Äh, lass mal stecken, dachte sie, außer ich bekomme gleich eine Kotztüte dazu . »Nein, danke.«
Jetzt fing die Brünette zu lachen an, warf den Kopf in den Nacken, sodass ihr Haar um sie herumflatterte. Sie war so makellos schön, als wäre sie ein bewegtes, genau an den richtigen Stellen retuschiertes Foto.
Da Matthias ihr gegenübersaß, war seine Miene schwer zu deuten, und in einem absurden Anfall von Eifersucht war Mels froh, dass er ihre Sonnenbrille trug. Als wäre das das Äquivalent dazu, an seinen Zaunpfahl zu pinkeln.
»Dann sind Sie mit jemandem verabredet?«, fragte der Kellner nach.
»Nein«, erwiderte sie. »Ich glaube, er hat zu tun.«
Dreiundzwanzig
Dees Lachen war … nun ja, tatsächlich irgendwie göttlich. Wobei es Matthias derart das Gehirn zerschoss, dass er gar nicht wusste, was er eigentlich so Lustiges gesagt haben sollte.
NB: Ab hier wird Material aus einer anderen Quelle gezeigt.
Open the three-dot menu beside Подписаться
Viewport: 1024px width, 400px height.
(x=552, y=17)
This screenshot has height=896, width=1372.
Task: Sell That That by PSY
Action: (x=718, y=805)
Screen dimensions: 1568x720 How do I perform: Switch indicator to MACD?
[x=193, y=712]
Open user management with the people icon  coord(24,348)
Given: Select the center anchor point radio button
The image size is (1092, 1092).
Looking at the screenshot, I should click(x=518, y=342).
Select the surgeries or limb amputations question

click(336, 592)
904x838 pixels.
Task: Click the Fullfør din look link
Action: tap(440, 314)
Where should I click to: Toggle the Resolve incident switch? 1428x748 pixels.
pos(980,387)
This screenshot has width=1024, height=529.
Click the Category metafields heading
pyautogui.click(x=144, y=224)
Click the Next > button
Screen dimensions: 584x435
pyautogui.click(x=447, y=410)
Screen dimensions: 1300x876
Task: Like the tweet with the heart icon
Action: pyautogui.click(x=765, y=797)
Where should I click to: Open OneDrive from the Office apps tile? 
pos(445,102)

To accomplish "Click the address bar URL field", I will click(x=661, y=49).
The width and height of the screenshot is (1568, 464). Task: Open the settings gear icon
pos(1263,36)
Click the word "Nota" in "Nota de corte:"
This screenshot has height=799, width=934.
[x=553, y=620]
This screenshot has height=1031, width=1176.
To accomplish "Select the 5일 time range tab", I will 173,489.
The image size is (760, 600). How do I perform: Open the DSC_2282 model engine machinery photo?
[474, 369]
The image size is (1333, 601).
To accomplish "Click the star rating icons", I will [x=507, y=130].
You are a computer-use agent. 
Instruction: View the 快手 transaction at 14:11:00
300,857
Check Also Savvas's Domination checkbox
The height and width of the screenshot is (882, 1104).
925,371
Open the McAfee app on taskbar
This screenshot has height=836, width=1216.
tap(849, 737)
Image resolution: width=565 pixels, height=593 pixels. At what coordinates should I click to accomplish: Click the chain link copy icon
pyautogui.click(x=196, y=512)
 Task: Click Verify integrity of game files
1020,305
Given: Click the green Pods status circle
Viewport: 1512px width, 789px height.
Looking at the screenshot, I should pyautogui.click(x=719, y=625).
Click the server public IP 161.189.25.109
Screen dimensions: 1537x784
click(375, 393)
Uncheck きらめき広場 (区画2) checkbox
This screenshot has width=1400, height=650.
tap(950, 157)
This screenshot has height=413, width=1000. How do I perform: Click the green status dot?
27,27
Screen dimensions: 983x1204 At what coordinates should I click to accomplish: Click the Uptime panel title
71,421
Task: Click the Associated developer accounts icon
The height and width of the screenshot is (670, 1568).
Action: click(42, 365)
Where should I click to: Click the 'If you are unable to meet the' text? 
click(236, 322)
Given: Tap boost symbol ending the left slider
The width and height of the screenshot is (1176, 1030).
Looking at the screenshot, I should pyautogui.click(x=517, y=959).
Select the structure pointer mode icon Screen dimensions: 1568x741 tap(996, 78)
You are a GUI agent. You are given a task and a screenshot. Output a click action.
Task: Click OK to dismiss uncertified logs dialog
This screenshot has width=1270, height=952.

»Und, was macht das Gedächtnis?«, fragte sie.
»Durchwachsen.«
»Das wird schon wieder. Es ist ja erst, wie lange … eineinhalb Tage her?« Sie lehnte sich zur Seite, als ihr Teller mit Eiern, Würstchen, Toast und Hash Browns serviert wurde. »Haben Sie Geduld.«
Matthias’ Bagel sah im Vergleich dazu blutleer aus.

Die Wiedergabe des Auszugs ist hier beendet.